◆ **EXTRACTED DATA**:
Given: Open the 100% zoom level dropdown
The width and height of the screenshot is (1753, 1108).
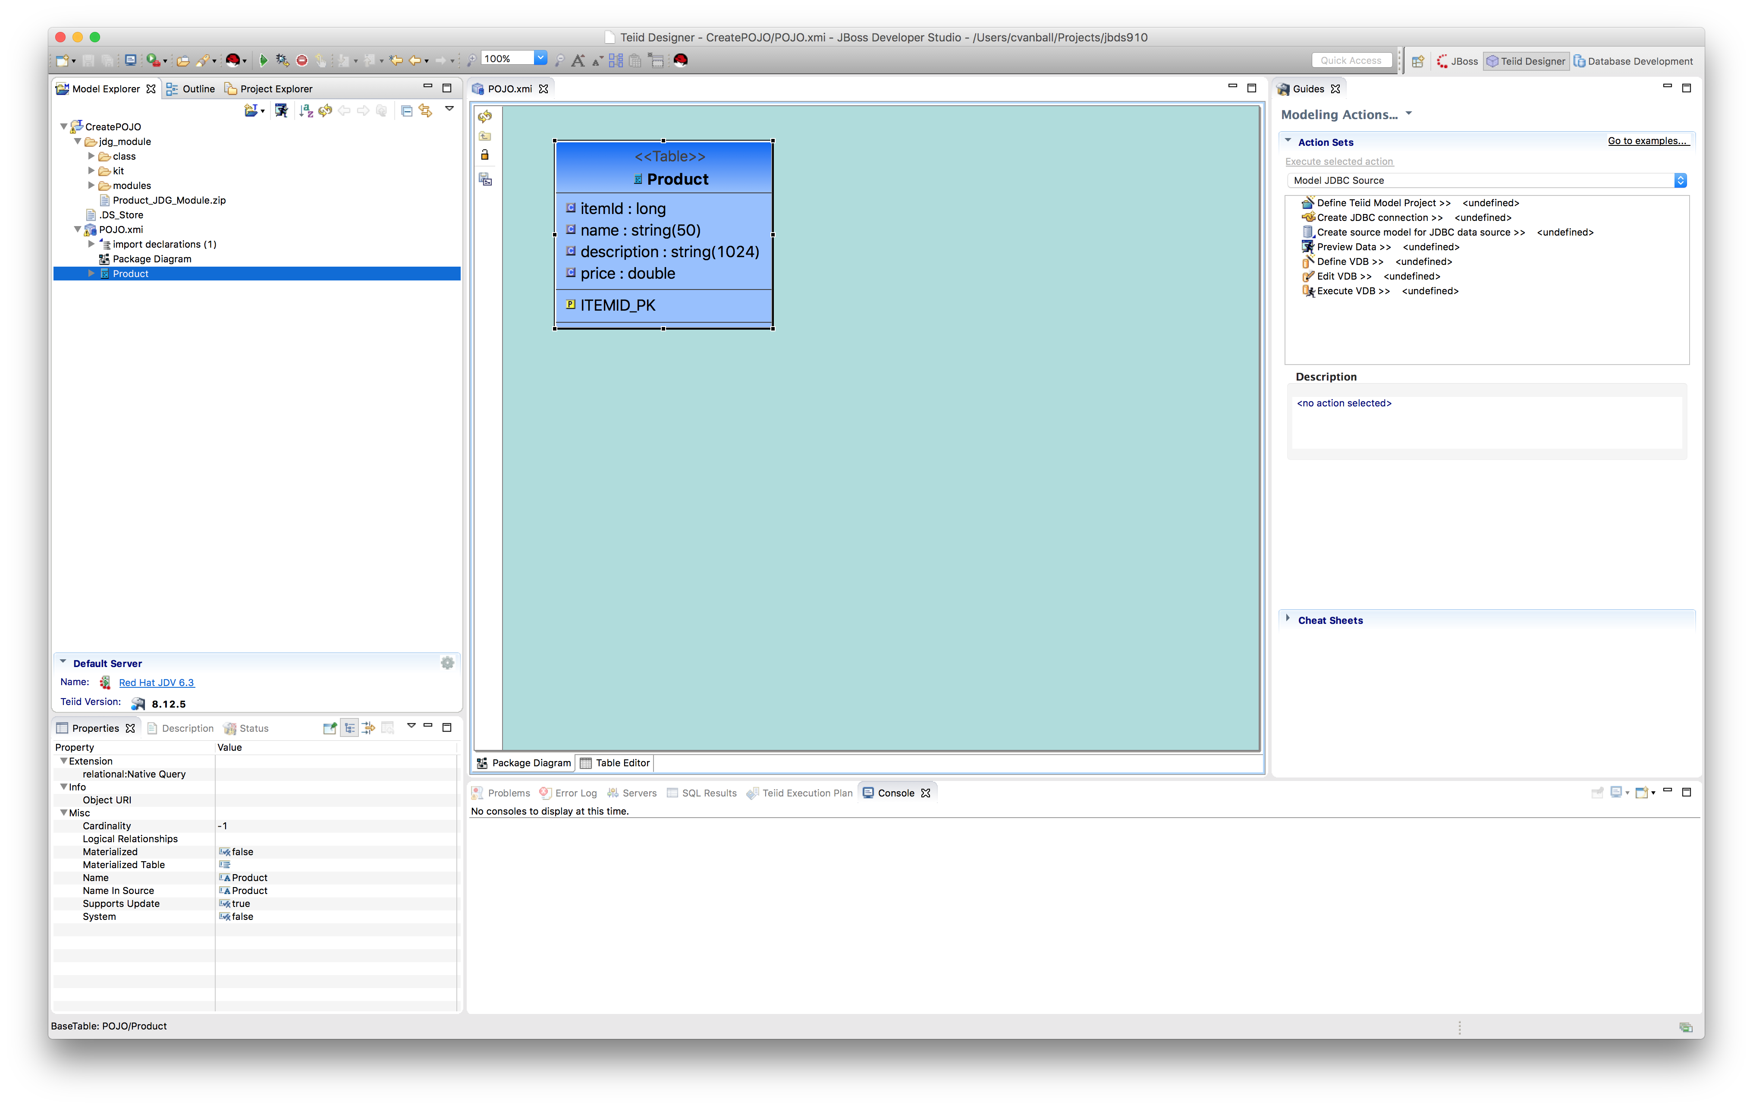Looking at the screenshot, I should click(540, 58).
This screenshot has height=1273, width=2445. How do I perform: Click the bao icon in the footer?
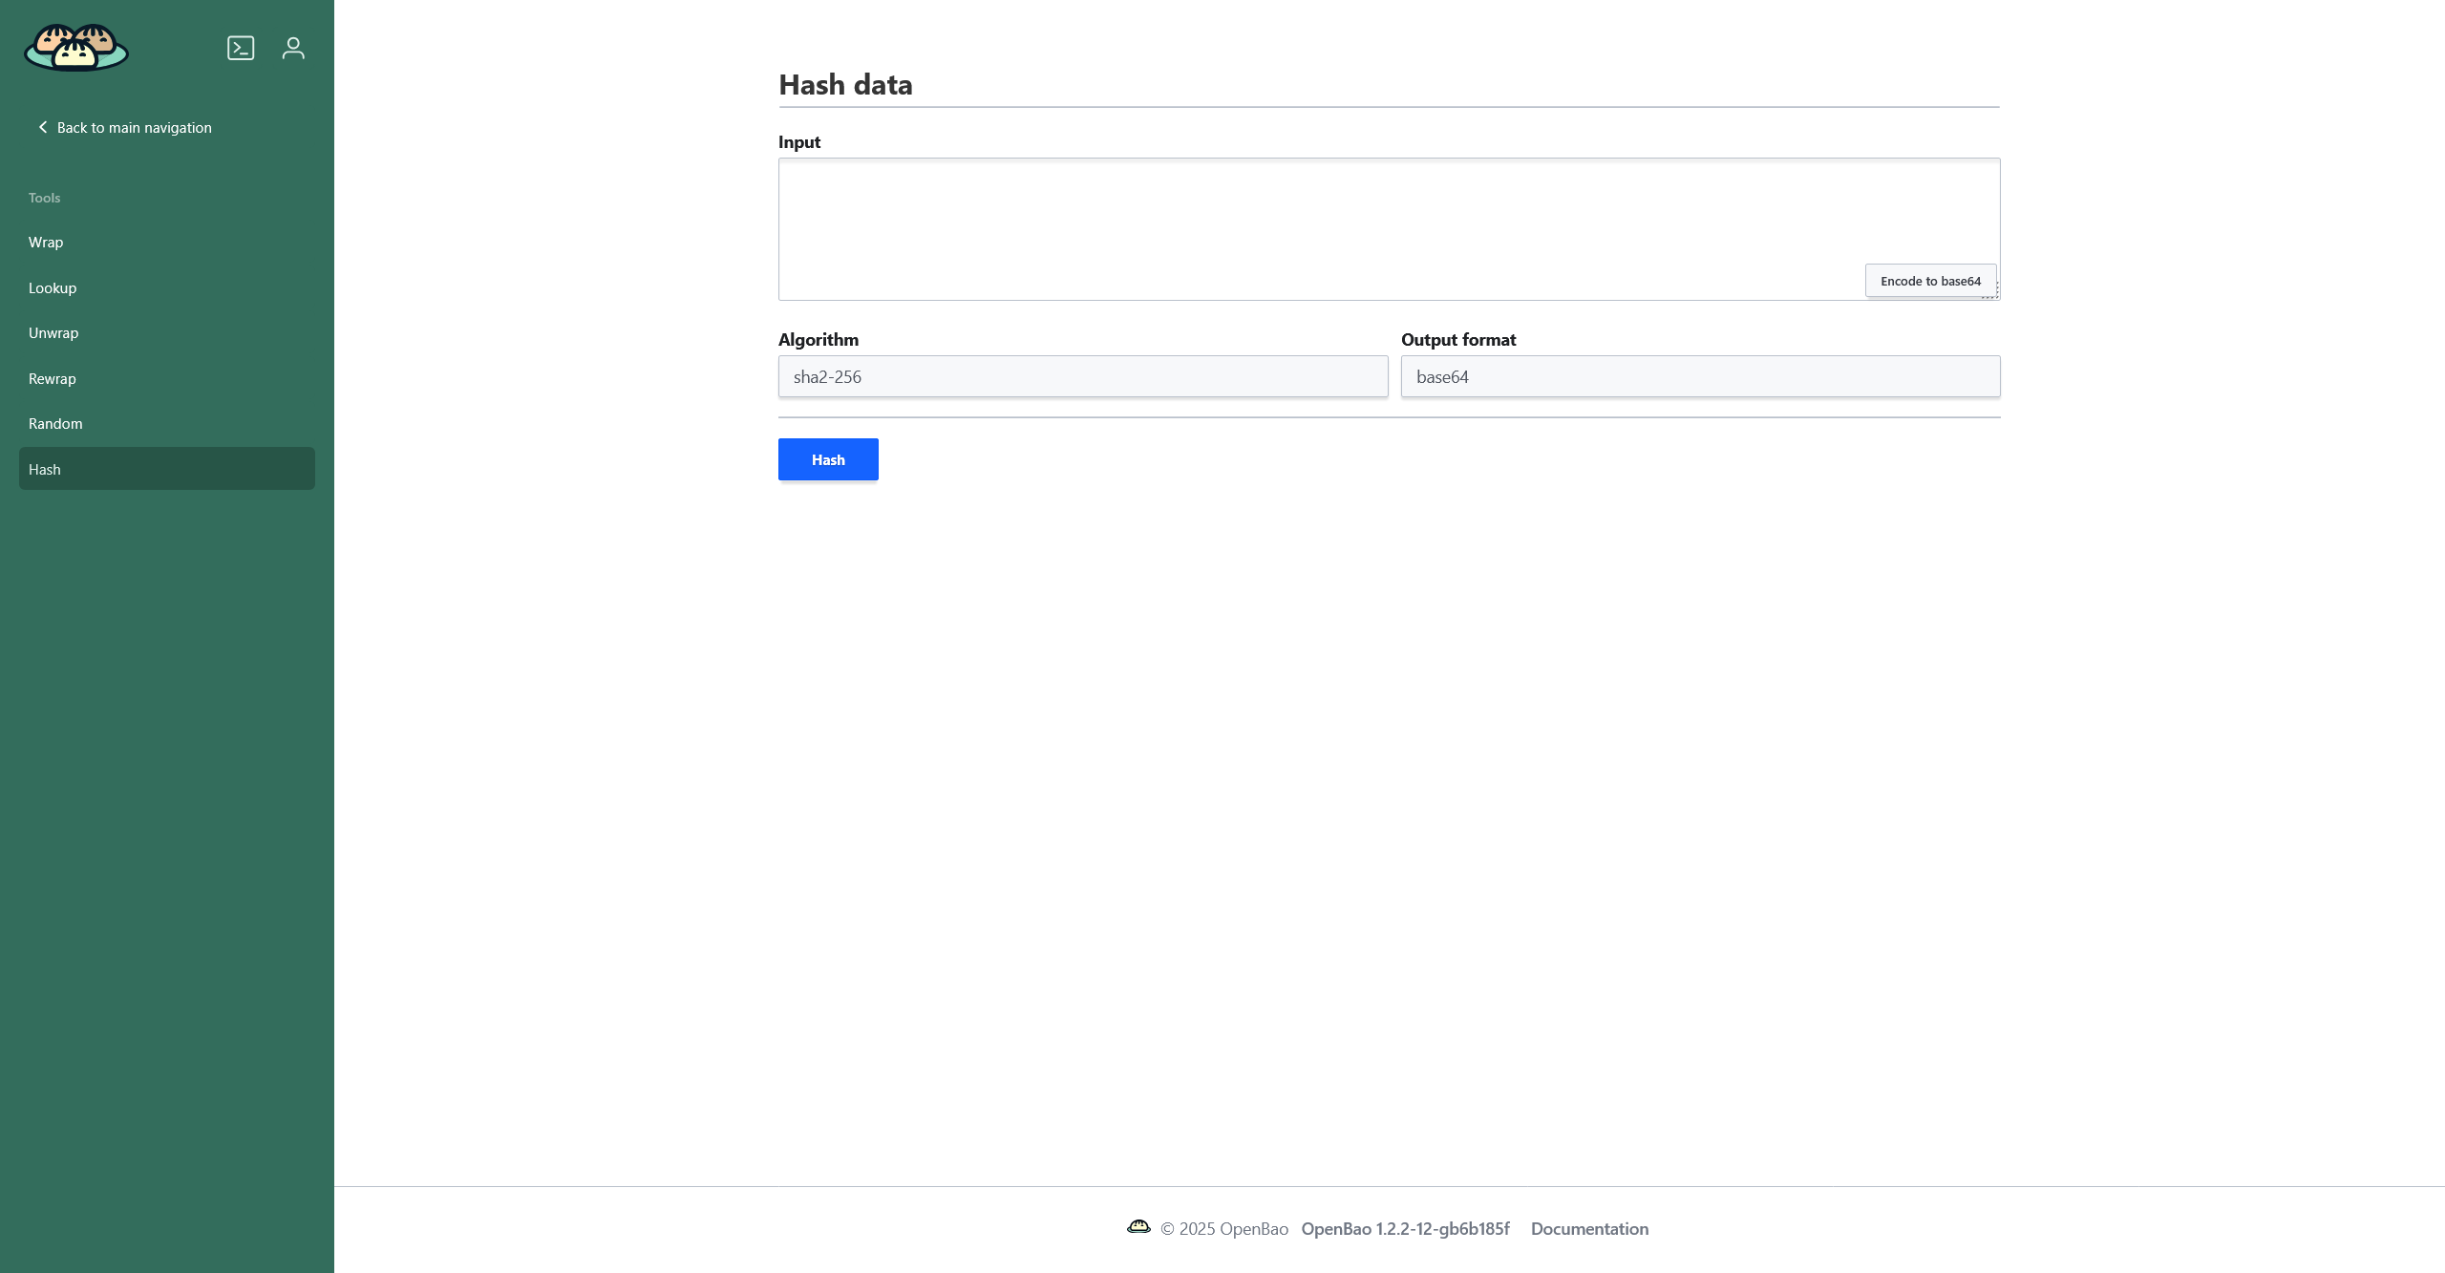(1138, 1227)
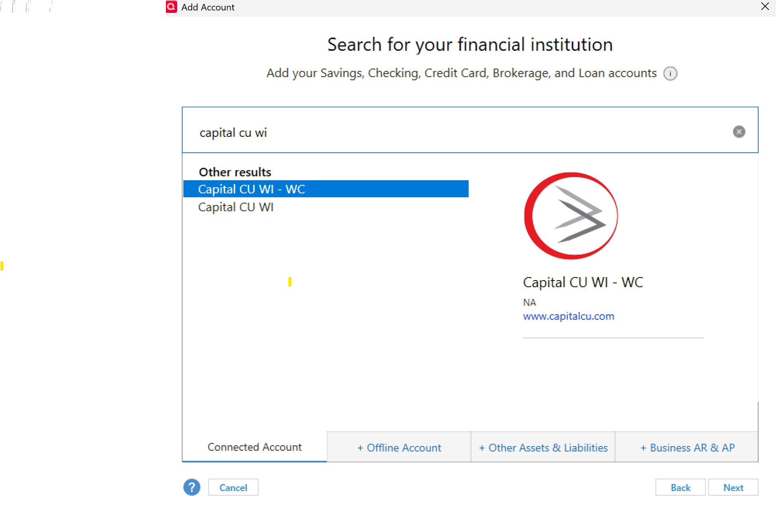Open the www.capitalcu.com link
This screenshot has width=776, height=510.
pyautogui.click(x=568, y=316)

◆ **WHAT YOU SHOULD DO**: Without copying any picture, write out the entries exactly.

◆ **ANSWER**:
Given: Open the 100% zoom level dropdown
The width and height of the screenshot is (1753, 1108).
Looking at the screenshot, I should click(540, 58).
This screenshot has height=1273, width=2445. How do I perform: Click the bao icon in the footer?
(1138, 1227)
Open the www.capitalcu.com link
This screenshot has width=776, height=510.
pyautogui.click(x=568, y=316)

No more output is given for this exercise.